Des vêtements photosensibles, qui changent de couleur pendant le défilé: le créateur japonais Kunihiko Moriniga a fait une démonstration technologique impressionnante mardi, lors du premier défilé parisien de sa marque Anrealage.

Sur le thème de l'ombre, le Tokyoïte trentenaire a conçu une collection en noir et blanc, dont les modèles mêlent jeux de découpages, perles, clous, broderies, ou se réduisent à la simplicité d'une robe en coton immaculée.

Les mannequins, aux cils invisibles, ont en guise de coiffure un moule en latex blanc qui évoque une chevelure de Playmobil. Ces femmes quelque peu irréelles marchent sur des chaussures à talons dont l'ombre s'est matérialisée en une deuxième semelle noire.

Tout à coup, deux d'entre elles, entièrement de blanc vêtues, se dirigent vers le centre du podium, entourées par des projecteurs d'ultra-violets. Les secondes s'écoulent, l'impression agit: les mains des mannequins, qu'elles avaient plaquées sur la robe, ont laissé une empreinte blanche sur un vêtement rendu gris par cette exposition.

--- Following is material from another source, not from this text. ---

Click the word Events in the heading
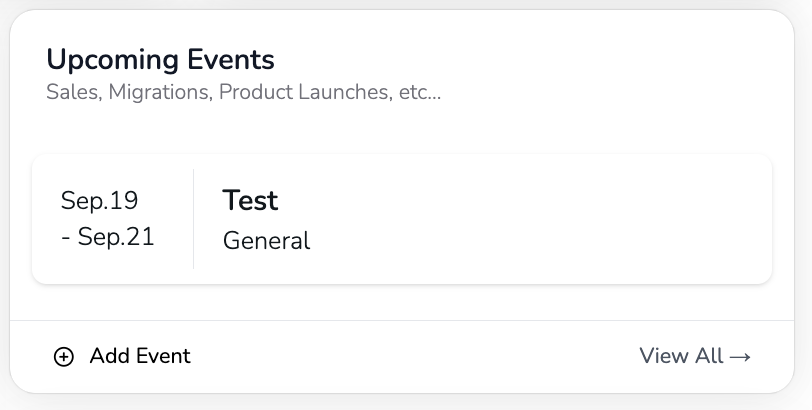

Cette teinture par procédé photochromique n'est toutefois qu'éphémère puisque le vêtement retrouve sa couleur initiale en deux minutes.

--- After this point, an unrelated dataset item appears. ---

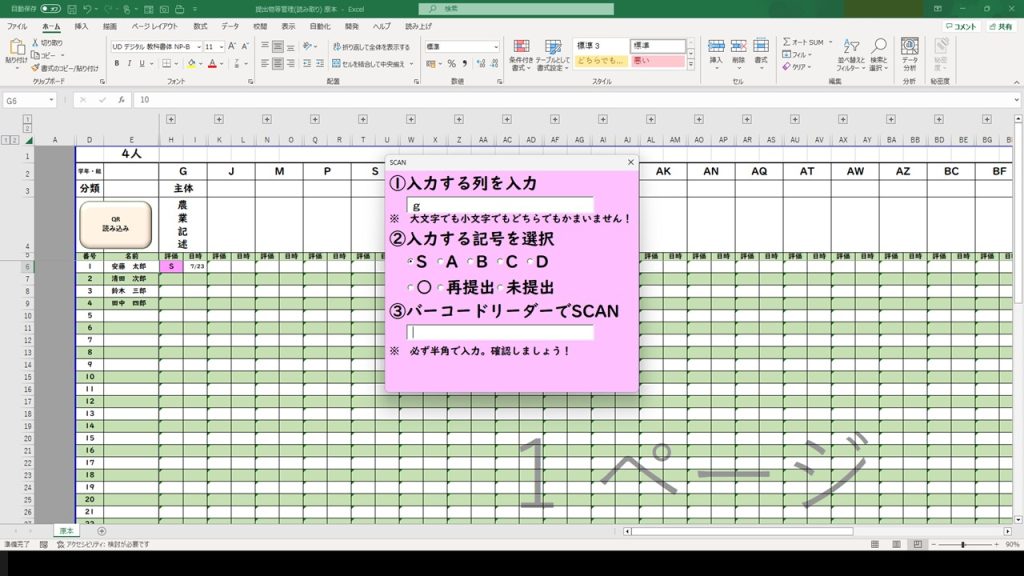Click the barcode SCAN input field

point(500,332)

Le créateur, qui jusqu'alors défilait à Tokyo, avait déjà utilisé cette technique lors de collections antérieures. «Je changeais mes vêtements en rouge, en rose, en bleu. Là, je voulais créer une couleur de l'ombre», explique à l'AFP le jeune homme par l'intermédiaire d'une traductrice.

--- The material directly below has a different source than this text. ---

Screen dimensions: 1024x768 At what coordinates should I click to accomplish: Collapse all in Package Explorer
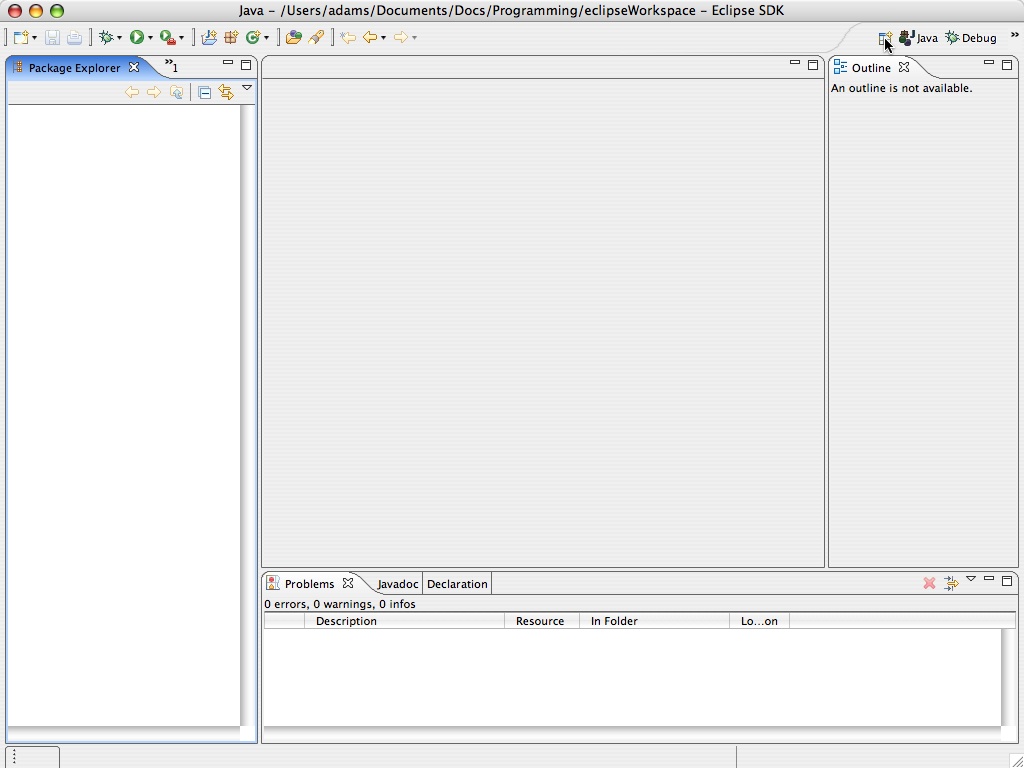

Kunihiko Morinaga, qui a lancé en 2003 sa marque Anrealage -contraction des mots anglais «a real, unreal, age»-, était ému aux larmes à l'issue du défilé. Le défilé s'est déroulé à l'école des Beaux-Arts, sous les yeux de nombreux Japonais, dont une jeune femme portant kimono traditionnel et cils télescopiques.

C'est dans le décor de la Tour Montparnasse que la marque de streetwear américaine Hood By Air, lancée en 2007, fera quant à elle ses premiers pas.

À sa tête, le créateur Shayne Oliver, 26 ans, qui a grandi dans les Caraïbes, puis à New York, et  combine culture jeune et luxe.

Au total, quelque 5000 visiteurs (acheteurs, journalistes, photographes, blogueurs) assisteront pendant ces neuf jours à ce tourbillon de défilés du calendrier officiel, auxquels s'ajoutent divers événements, présentations, showrooms, et soirées.

La Fashion Week parisienne sera par ailleurs marquée samedi par la dernière collection prêt-à-porter, après 38 ans de défilés, de Jean Paul Gaultier, qui a créé la surprise en annonçant le 15 septembre qu'il se concentrait désormais sur la haute couture et les parfums.

Si le défilé s'annonce festif, à l'image du créateur iconoclaste et anticonformiste, la perspective de ce départ attriste la créatrice Corrie Nielsen, qui a présenté mardi une collection inspirée des années 1960.

«Sa carrière est incroyable. Il a été une énorme inspiration pour moi», a-t-elle confié en coulisses à l'AFP.